In this market, says Kevin Mark, of New Zealand Commercial Property Brokers, a hypothetical $1 million building can be let for $80,000 a year on a typical lease but finance costs to own your own building will be $50,000 to $60,000 a year at today's interest rates if you have borrowed 100 per cent. That assumes you have other assets to borrow against for bank security. There is, of course, a cost associated with the equity, whether that was a cash deposit or borrowing against your own home or other property.
Opportunity cost isn't just limited to investing. Many applications exist for it in personal finances. "It's important that people realise what their opportunity cost is when they invest. That is what financial planning is all about," says Newton.
The most obvious place to see lost opportunity cost in day-to-day life is in our spendthrift culture. Every dollar spent at the takeaway bar or, even worse, spent on interest payments to buy consumer goods, could be invested in the first place and grow.
Even $10 a week invested at a 7 per cent rate of return with the interest compounded would add up to $35,318 over 25 years. Spend that $10 and you'll have nothing. Use it as a deposit for consumer goods bought on credit and the opportunity cost is amplified.
Another opportunity cost being considered in the current economic environment by an increasing number of people is going back to university or other training. There is an enormous financial cost in this - especially if you study full-time. In that case you will both pay tuition fees and lose your income. For many people that additional study will pay off financially in the long run. But not for all. There is also an opportunity cost in choosing one course over another.

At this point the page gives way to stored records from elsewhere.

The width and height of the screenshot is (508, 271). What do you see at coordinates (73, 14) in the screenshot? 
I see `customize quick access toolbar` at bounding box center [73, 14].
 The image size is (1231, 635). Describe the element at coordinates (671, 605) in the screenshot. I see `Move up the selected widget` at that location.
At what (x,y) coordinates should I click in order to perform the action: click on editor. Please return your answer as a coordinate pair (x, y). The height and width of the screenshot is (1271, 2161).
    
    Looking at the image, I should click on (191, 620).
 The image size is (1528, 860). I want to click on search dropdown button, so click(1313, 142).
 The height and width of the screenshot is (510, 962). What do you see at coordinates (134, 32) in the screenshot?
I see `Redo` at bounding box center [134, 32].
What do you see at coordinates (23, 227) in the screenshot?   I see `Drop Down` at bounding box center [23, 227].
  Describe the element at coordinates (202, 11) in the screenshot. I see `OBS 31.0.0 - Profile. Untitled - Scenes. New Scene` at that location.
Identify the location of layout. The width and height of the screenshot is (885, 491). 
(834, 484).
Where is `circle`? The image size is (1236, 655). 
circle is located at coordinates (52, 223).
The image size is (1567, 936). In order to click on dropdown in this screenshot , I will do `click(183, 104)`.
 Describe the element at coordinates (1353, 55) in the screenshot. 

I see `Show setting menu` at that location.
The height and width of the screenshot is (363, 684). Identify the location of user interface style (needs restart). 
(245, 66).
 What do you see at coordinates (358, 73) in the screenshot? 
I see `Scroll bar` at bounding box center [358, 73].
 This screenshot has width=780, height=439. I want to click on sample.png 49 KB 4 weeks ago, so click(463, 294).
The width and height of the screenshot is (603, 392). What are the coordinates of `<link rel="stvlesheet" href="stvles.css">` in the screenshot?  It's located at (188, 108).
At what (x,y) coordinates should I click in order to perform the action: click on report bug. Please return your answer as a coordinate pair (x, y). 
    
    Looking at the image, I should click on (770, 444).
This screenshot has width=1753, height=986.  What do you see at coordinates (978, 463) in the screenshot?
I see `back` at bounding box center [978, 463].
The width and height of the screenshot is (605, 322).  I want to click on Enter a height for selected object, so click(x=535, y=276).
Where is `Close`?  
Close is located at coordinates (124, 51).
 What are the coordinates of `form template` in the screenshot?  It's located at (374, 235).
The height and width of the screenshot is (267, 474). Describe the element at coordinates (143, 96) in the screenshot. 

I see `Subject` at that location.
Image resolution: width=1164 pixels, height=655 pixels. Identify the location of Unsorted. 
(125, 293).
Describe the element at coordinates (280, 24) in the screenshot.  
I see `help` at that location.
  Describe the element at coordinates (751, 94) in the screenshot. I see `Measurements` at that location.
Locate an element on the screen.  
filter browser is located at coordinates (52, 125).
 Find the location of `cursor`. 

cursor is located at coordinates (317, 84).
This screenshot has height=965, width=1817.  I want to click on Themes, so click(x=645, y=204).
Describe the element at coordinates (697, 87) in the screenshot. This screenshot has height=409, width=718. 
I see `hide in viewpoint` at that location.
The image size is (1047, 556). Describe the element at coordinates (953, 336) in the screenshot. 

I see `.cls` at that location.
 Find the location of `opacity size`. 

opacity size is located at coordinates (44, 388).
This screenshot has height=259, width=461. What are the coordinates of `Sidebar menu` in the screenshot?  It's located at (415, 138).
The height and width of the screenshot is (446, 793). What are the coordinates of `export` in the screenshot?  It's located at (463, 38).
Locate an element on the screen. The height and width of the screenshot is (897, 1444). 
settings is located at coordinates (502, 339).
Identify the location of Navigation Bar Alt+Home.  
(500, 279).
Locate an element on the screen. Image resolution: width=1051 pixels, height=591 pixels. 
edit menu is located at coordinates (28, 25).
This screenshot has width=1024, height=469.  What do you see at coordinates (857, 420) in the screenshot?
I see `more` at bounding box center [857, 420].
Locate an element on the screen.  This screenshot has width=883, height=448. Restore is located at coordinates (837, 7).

Other applications for opportunity cost include:
* Time management
* Career choice
* Production possibilities.
Taking advantage of opportunity cost requires some flexibility in your investing strategy. No one can predict when opportunities arise. This led one letter writer to the Herald to say that he saw the opportunity cost of investing in KiwiSaver as too great. As a business owner, had his business got into problems and his investments been tied up until retirement, he could have lost much more.
Yes, KiwiSaver will help some retire with more than government superannuation to live off. "What's not so obvious is that many of them might have broken free to financial freedom if they had the use of all of their money at a critical time," he wrote.
The question for investors is would having the ability to invest that money themselves over the years outweigh the $1000 kick-start and annual government sweeteners for KiwiSaver?
If, conversely, you're someone who is prone to all of the behavioural faults of investors, such as buying high and selling low, then the comparative advantage of investing in KiwiSaver for you may be better. That investment may earn the opportunity cost of the capital invested in it.